Quantities related to the treatment group will be denoted with superscript T and those related to the control group with superscript C. For example \(n^T\) is the number of cases in the treatment group.
Vectors and matrices may be random variables. Expectations are denoted in the usual fashion, for example the expectation of y, the expectation of y with respect to a random variable X, and the expectation of y conditional on g will be denoted, respectively, as \({{\mathrm{E}}}y\), \({{\mathrm{E}}}_X y\) and \({{\mathrm{E}}}y|g\). Similar notation will be used for variances, where, by variance of a vector we understand its covariance matrix. Whenever we use limits involving random variables, convergence in probability will be assumed. Convergence in distribution will be denoted \(\xrightarrow {d}\).
Performance of linear models is typically measured by how well their estimate \({\hat{\beta ^U}}\) approximates the true parameter vector \(\beta ^U\) in terms of mean squared error \({{\mathrm{E}}}\Vert {\hat{\beta ^U}}-\beta ^U\Vert ^2\) (Heumann et al. 2013). For unbiased estimators this error is determined solely by the estimator’s covariance matrix (Heumann et al. 2013), which should be as small as possible. All models we will encounter will be unbiased, so we will only compare their variances. A covariance matrix \(\varSigma _1\) is considered greater than a covariance matrix \(\varSigma _2\) if \(\varSigma _1-\varSigma _2\) is positive definite.
Throughout, we will assume that there are p predictor variables and n data records arranged in a matrix \(X\in \mathbb {R}^{n\times p}\). Let \(x_i\) denote the ith row of X. We assume that rows of X are generated independently from each other and follow the same distribution. Let g be a random vector of length n with \(g_i\in \{T,C\}\). If \(g_i=T\) (\(g_i=C\)) then the ith observation has been assigned to the treatment (control) group, respectively.
We also define the matrices \(X^T\in \mathbb {R}^{n^T\times p}\) and \(X^C\in \mathbb {R}^{n^C\times p}\) whose rows are rows from X assigned to treatment and control groups; \(n^T\) and \(n^C\) denote respectively the number of cases in the treatment and control training sets, \(n=n^T+n^C\). Denote by \(q^T=\frac{n^T}{n}\) and \(q^C=\frac{n^C}{n}\) the proportions of cases in both groups.
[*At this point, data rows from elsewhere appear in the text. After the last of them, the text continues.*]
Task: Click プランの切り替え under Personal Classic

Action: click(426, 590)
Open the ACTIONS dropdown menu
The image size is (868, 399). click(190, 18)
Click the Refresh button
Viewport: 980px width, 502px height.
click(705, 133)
Likewise, we define treatment and control response vectors \(y^T\in \mathbb {R}^{n^T}\) and \(y^C\in \mathbb {R}^{n^C}\) and denote by y the combined vector of all responses. We will assume that the expected outcome in the control group and the expected strength of the influence of the action (i.e. uplift) are linear functions of the predictors. As a result the response in the target group is also linear and the assumed relationships in the data can be written as (Heumann et al. 2013)
where \(\beta ^C\) are the true response coefficients in the untreated population, \(\beta ^T\) is the respective treatment coefficient vector, and \(\beta ^U\) is the vector of coefficients defining the strength and direction of the effect of the action on a given individual. Note that \(\beta ^T = \beta ^C+\beta ^U\) so the response in the treatment group equals the baseline plus the change in response caused by the action.
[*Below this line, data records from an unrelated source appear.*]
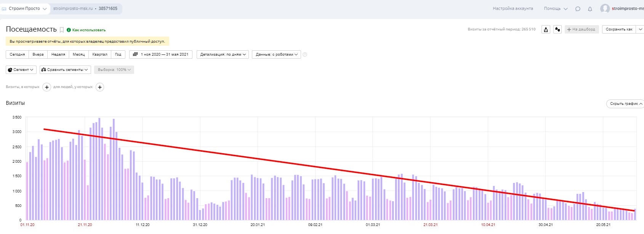Click the tallest bar in visits chart
644x234 pixels.
pos(99,169)

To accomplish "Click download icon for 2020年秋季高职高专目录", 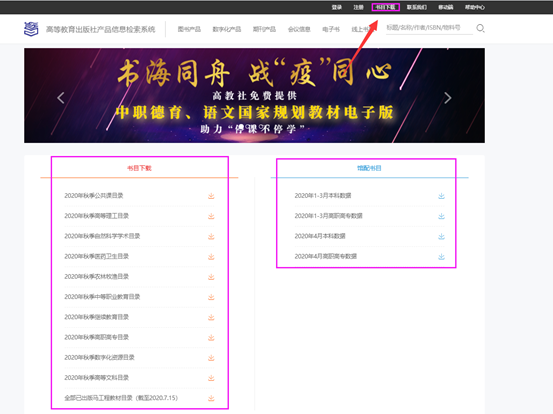I will pyautogui.click(x=211, y=337).
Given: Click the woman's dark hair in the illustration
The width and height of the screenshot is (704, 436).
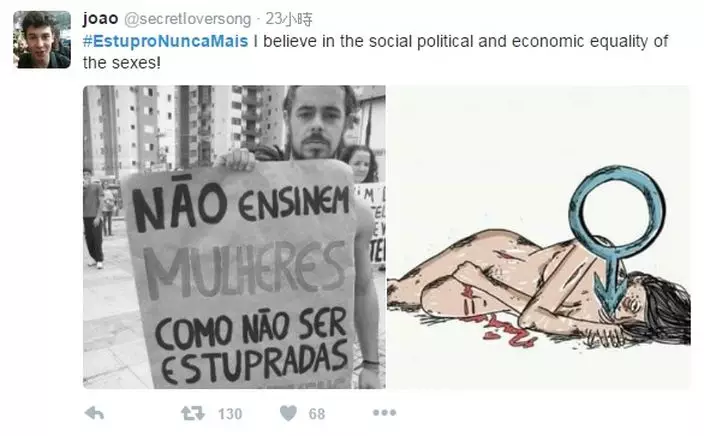Looking at the screenshot, I should click(x=662, y=308).
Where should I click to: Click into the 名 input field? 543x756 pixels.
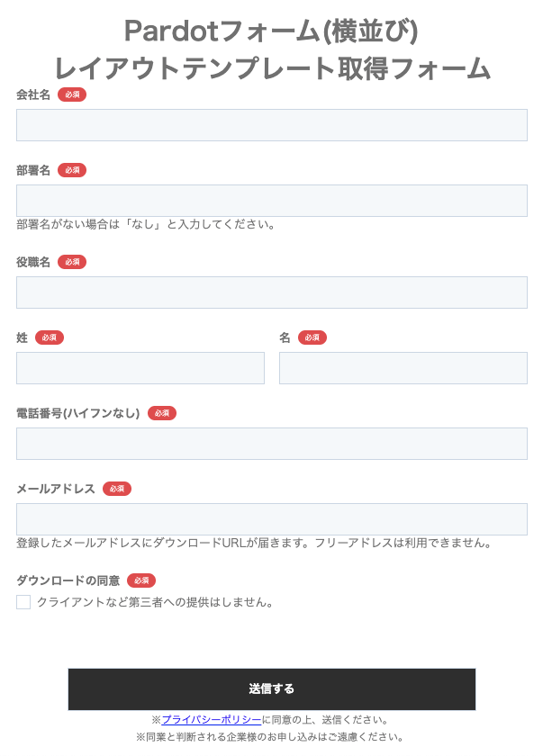click(403, 368)
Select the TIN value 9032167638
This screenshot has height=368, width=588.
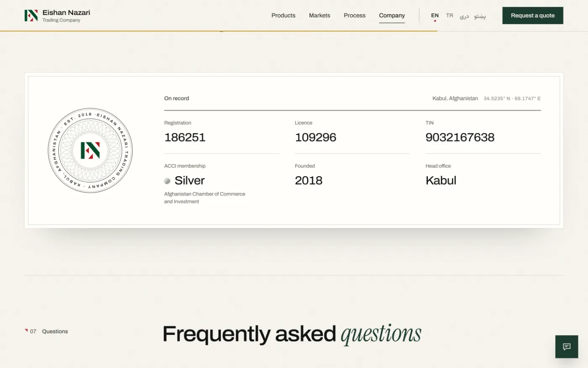tap(460, 138)
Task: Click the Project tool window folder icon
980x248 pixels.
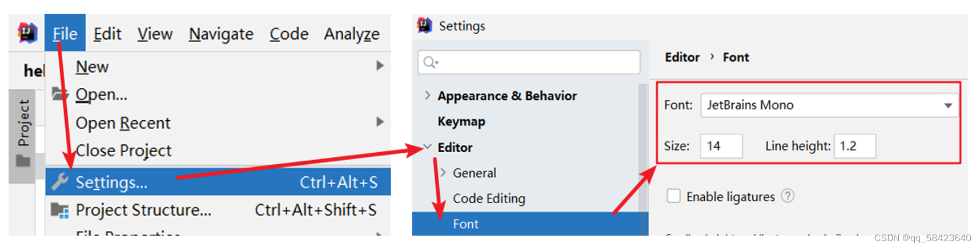Action: click(23, 161)
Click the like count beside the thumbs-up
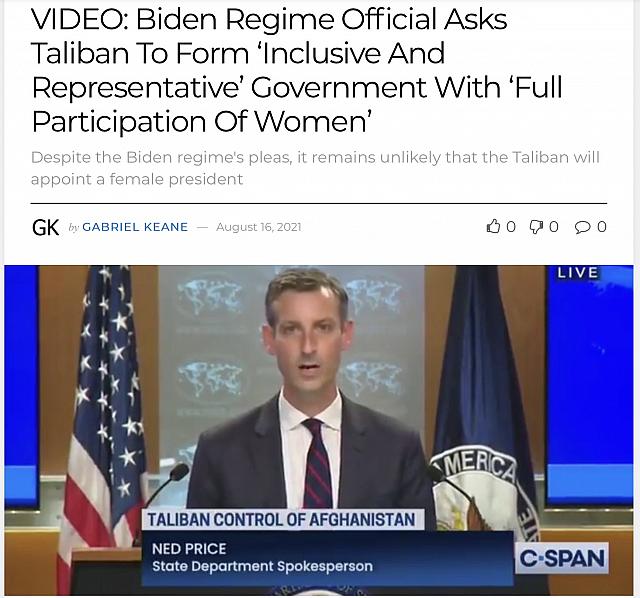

Random vectors \(\varepsilon ^T\) and \(\varepsilon ^C\) denote random components of the responses in the treatment and control groups. It is assumed that X, \(\varepsilon ^T\) and \(\varepsilon ^C\) are independent of each other. Moreover elements of \(\varepsilon ^T\) are assumed to be independent and identically distributed, with \({{\mathrm{E}}}\varepsilon ^T_i=0\) and \({{\mathrm{Var}}}\varepsilon ^T_i=(\sigma ^T)^2\) for some \(\sigma ^T>0\). Analogous assumptions are made for \(\varepsilon ^C\) with \({{\mathrm{Var}}}\varepsilon ^C_i=(\sigma ^C)^2\). Note that the elements of both vectors may follow different distributions. Let \(\varepsilon \) denote the combined vector of random components in both groups.
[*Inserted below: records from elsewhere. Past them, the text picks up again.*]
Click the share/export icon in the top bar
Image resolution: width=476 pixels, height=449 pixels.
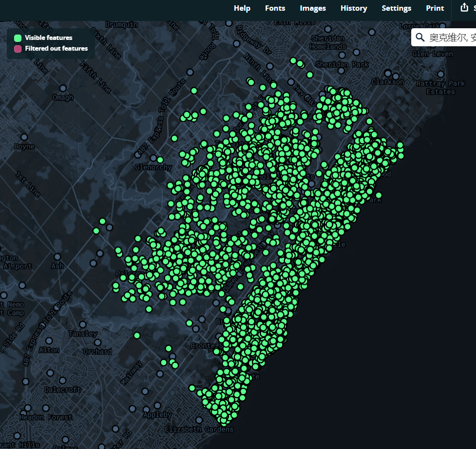coord(464,8)
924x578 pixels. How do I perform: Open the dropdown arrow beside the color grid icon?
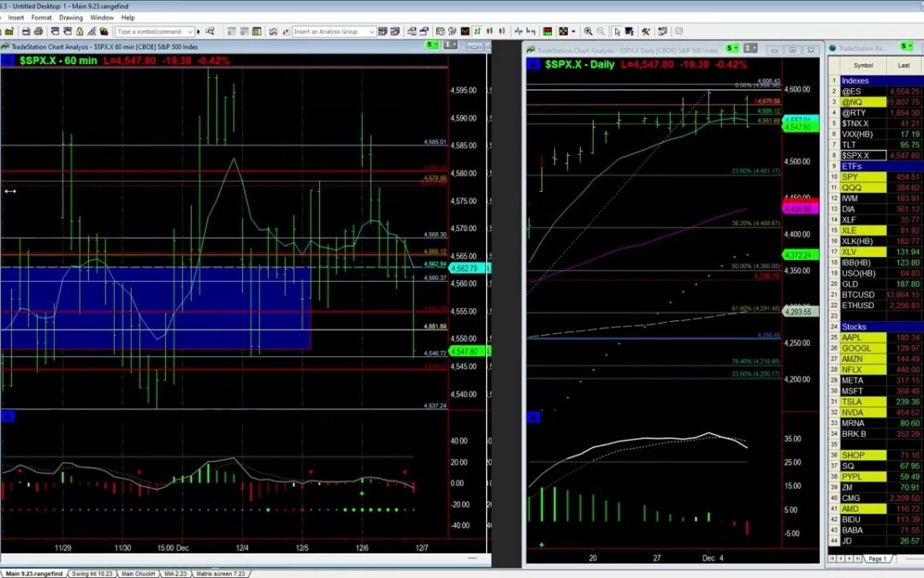[x=573, y=32]
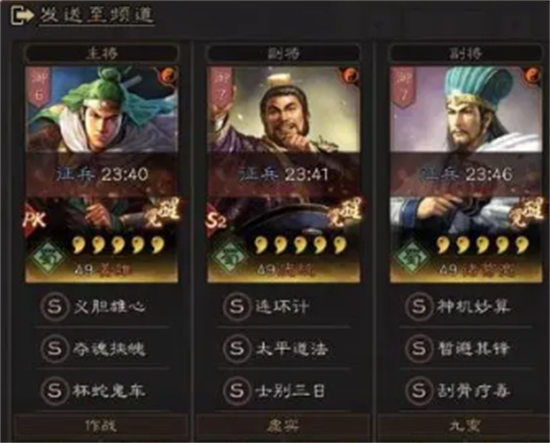Click the 征兵 23:46 timer on third card
Screen dimensions: 550x443
point(467,174)
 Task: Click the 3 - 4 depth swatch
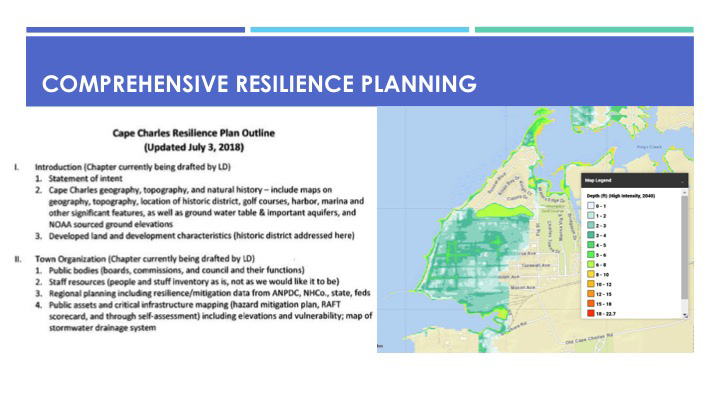(591, 234)
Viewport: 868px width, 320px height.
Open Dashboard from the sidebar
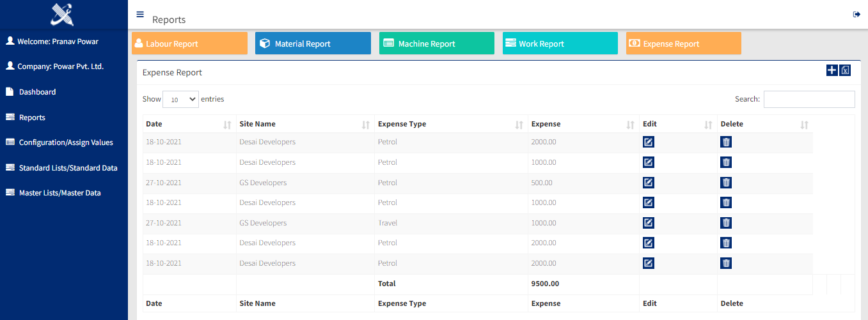click(x=37, y=92)
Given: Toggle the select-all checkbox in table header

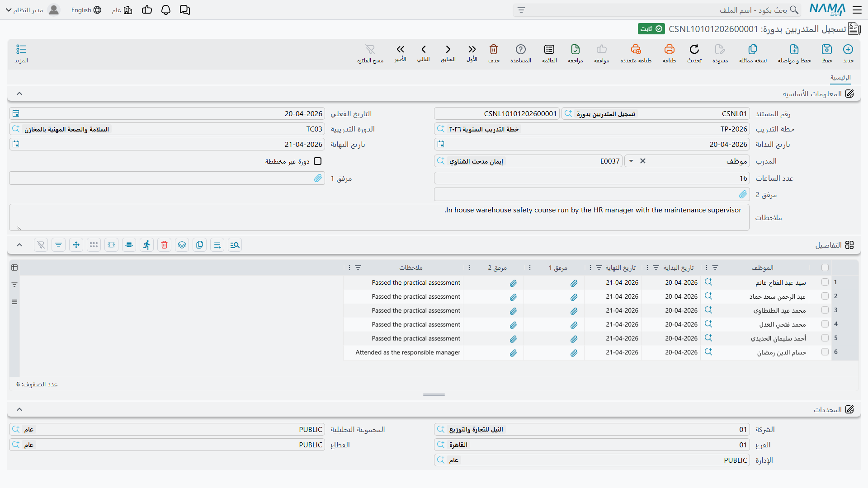Looking at the screenshot, I should [x=825, y=267].
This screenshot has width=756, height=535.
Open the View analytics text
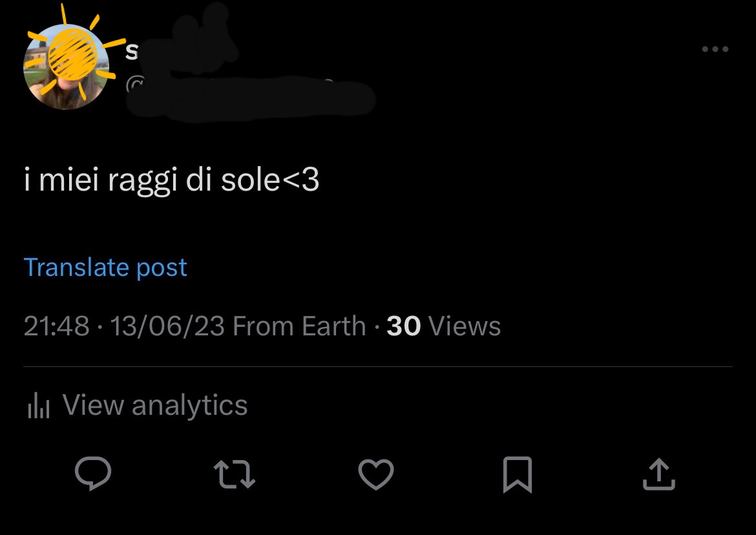tap(155, 405)
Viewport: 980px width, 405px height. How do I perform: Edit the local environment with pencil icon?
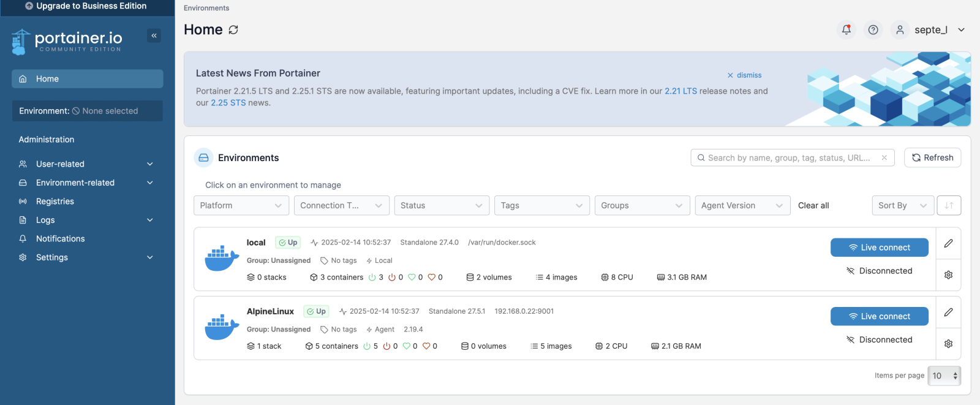tap(948, 243)
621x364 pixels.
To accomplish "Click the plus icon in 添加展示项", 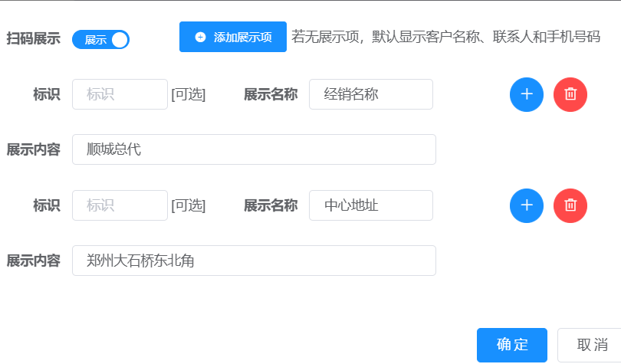I will (200, 38).

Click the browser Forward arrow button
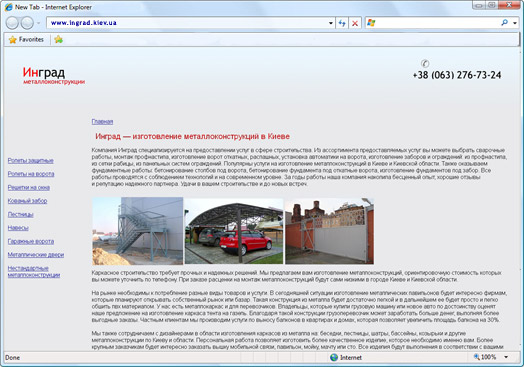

For simplicity, in all theorems and proofs we will assume that the matrices X, \(X^T\) and \(X^C\) are of full rank, and thus the nonsingularity of \(X'X\), \({X^T}'X^T\) and \({X^C}'X^C\) (Heumann et al. 2013). Since singular matrices form a subset of measure zero, we may expect those facts to hold with probability one if \(n^T,n^C\ge p\) and the distribution of \(x_i\)’s is continuous. For binary matrices this is not the case and the estimators may fail to exist with nonzero probability. This case will only be analyzed in an example.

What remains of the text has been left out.